Gidenler kendi o günkü yaşam deneyimleriyle, kendi inanç ve ilkeleriyle, kendi kültürleriyle gittiler. Yeni kuşaklar değişen dünyanın farklılıklarından etkilenip az ya da çok başkalaştılar. İnternet, uydu yayınları, ulaşım kolaylıkları, AVM'ler, çeşitli işlevleri olan akıllı telefonlar değişimde etkili oldular. Giderek yepyeni bir dönem başladı.

Paytonculuk, at arabacılığı, kenkanlık, kevennilik, kalaycılık, keçecilik, hancılık ve daha bilmediğim pek çok iş, meslek tarihe karıştı.

Deprem gibi beklenmedik felaketlerin, değişen yaşam koşullarının, sosyal ve siyasal kimi çalkantıların etkisiyle bizim ellerin insanları farklı şehirlere gidip yerleştiler; doğusuyla batısıyla ülkemizin farklı şehirlerden insanlar gelip Vanlı oldular.

*

Bizim eller coğrafi konum itibariyle hiç değişmedi ancak bizim ellerde zaman içerisinde çok şey değişti.

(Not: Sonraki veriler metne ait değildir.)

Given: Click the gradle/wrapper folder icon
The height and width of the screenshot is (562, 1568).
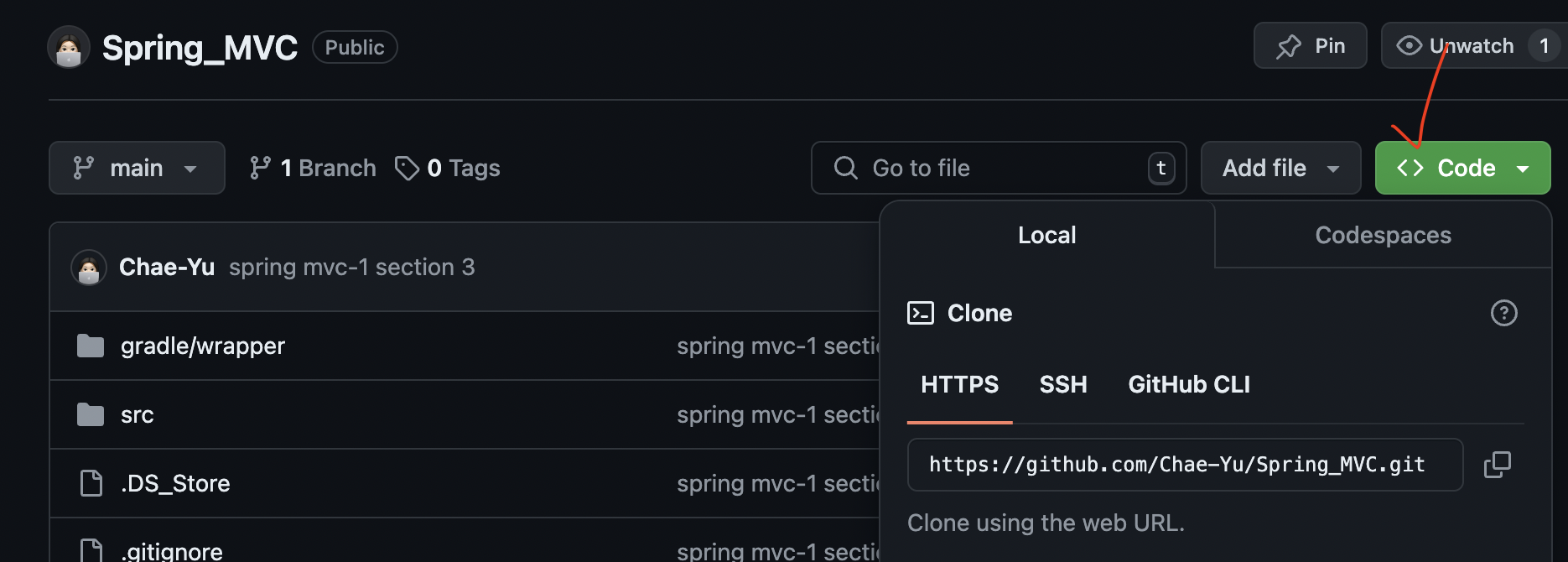Looking at the screenshot, I should pos(91,346).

Değişikliklerin bir kısmı bütün dünyada kaçınılmaz olarak yaşanan, görülen değişikliklerdi; bir kısmı da memleketimize has değişikliklerdi.

Şimdi artık yukarıda sayılan ve artık ortadan kalkmış olan mesleklerin yerine yenileri var.

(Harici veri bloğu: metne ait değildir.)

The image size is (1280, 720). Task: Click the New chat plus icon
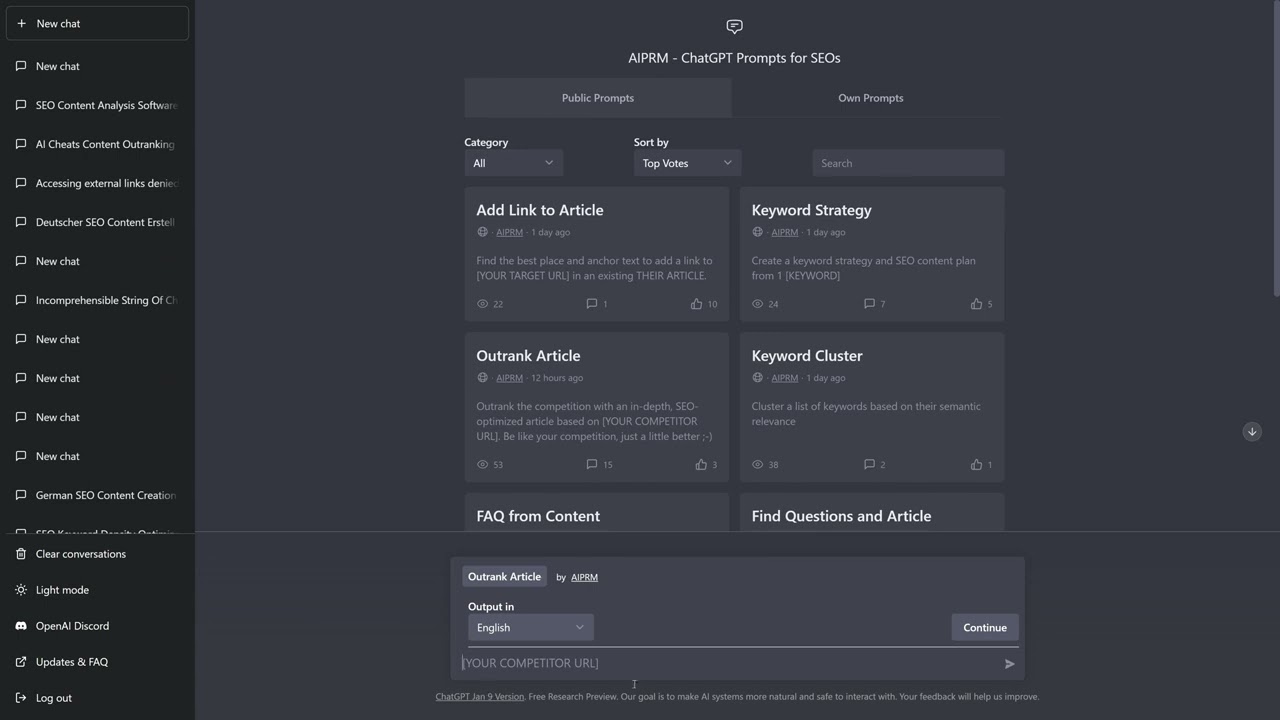coord(21,23)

Şimdi artık Van'ımız ulaşım kolaylıkları, güzel iklimi, denizi, sıcaklığını ve samimiyetini koruyan insanları sayesinde eğitimde, sağlık hizmetlerinde, turizmde, sanayide, ulaştırmada ve modern zamanların yeni başka iş alanlarında her geçen gün daha da güçlü bir hale geliyor.

Gelenlerin birlikte getirdikleri değerlerle, çok kültürlü daha zengin bir şehre dönüşüyor.

Geriye tek bir şey kalıyor. Sağlıklı, esnek, paylaşımcı bir yapının oluşması, güçlenmesi ve korunması için birlikte çalışmak, etnik, mezhepsel, ideolojik farklılıklarımızı doğal zenginliklerimiz kabul edip birbirimizin elini tutmak; küresel anlamda gerçekleşmekte olan değişimlere hep birlikte ayak uydurmak. Yeni girişimcilerin cesaretle iş kuracakları ortamlar oluşturup işsiz gençlerimizi iş, aş, eş sahibi yapmaya bulunduğumuz yerden destek vermek.

Birlikte oluşturacağımız güven ortamında turizmin seksenli yıllarda olduğu gibi yükselmesini sağlamak.

Dün bizden öncekiler sınırlı olanaklarla büyük şeyler başardılar; biz bugün sahip olduğumuz daha geniş olanaklarla pekâlâ fazlasını başarabiliriz.

Van'ımız için, hepimiz için ve hepimizin çocukları için.

Barış içinde ve kardeşçe.

NOT: Herkesin Ramazan Bayramını yürekten kutlar; herkese sağlık, huzur, mutluluk dolu günler temenni ederim.